Growing up in the early 2000s allowed me to experience the rise of modern gaming, as we currently know it. This unique opportunity builds upon the fact that at a young age, my only options from the toy store were board games, Legos, or action figures. Naturally, a child can only build many lego kits and imagine with so many figurines before they want to explore new trains of thought. This new outlet was playing against my parents in board games.
Board games were a quintessential part of my young life and early cognitive development. The earliest I can remember is with a classic for most children in my generation, which is Candyland. This sugar-coated game involved little strategy but a great number of counting skills. For me, it allowed for a great amount of fun when I could skip half of the game with the luck of the draw. Also, it balanced me out because whenever I landed on a licorice man square, I would be penalized for RNG sake.
Then I grew out of these “baby” games and played more advanced games that require strategy. My personal favorites, when I was younger, were Chess with my Dad and Scrabble with my Grandma. Both of these higher-skilled games boosted my abilities to be able to optimize choices to benefit me. This optimization came at a cost because these games allowed for a younger me to use copious amounts of time and energy because every move was a give it my all strategy. This led to a young me feeling drained after an hour-long Chess game or having to maximize points every turn in a game of Scrabble. Eventually, after years of practice, I moved to where I am currently.

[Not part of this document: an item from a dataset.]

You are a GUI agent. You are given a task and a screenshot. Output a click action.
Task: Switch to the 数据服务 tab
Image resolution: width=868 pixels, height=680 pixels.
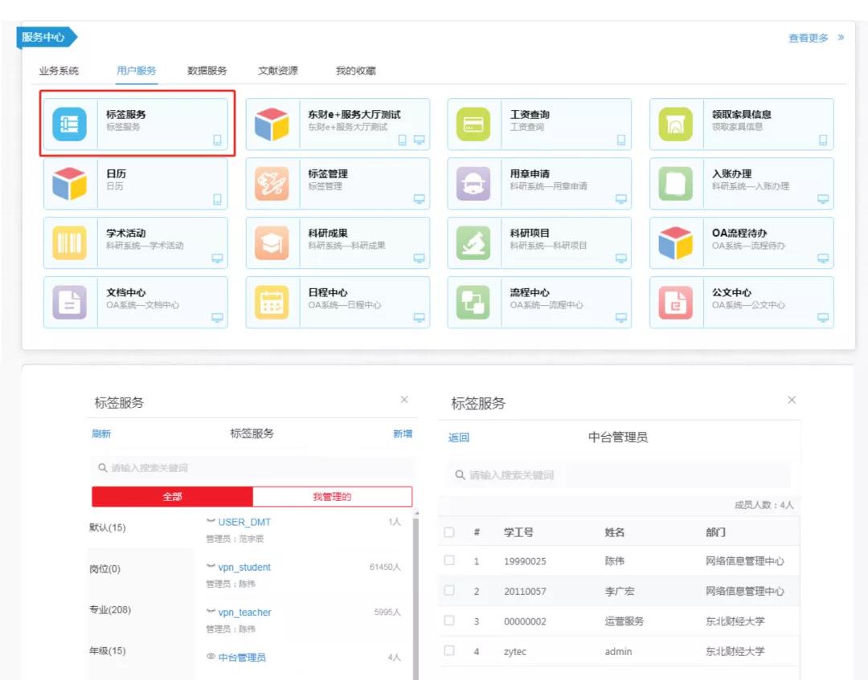click(207, 71)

Now, as an adult, I choose to favor games that are strictly played online. This is due to my friends and I attending schools that are so far away, but also due to their popularity in the gaming scene. Out of all of the online multiplayer games that are played on a global scale, my personal favorites have to be Counter-Strike Global Offensive and Rocket League. These games were built with an Esport in mind meaning that they are complex in two ways. They have a mechanical side along with game sense. These mechanics that I am referring to are the way that you move in a game. For Rocket League, you have to move your car on the ground as well as through the air. The game is designed for you to use a combination of buttons to lift and move how you need to. This combination and timing for button-pushing are difficult to achieve, and only a few out of the player base have mastered this skill. The other skill that I refer to is game sense. This is the intellectual basis for how to play the game. In Rocket League, the knowledge required to perform has mostly to do with how a player rotates through the field because, at its core, this is just soccer. As someone who has never played or watched actual soccer, learning this was a private dedication that allowed me to enjoy myself in a cut-throat online environment. Now, most games I play are here for me to relax from my real life. I can still learn from these games, but it is not as applicable as they once were to my younger self.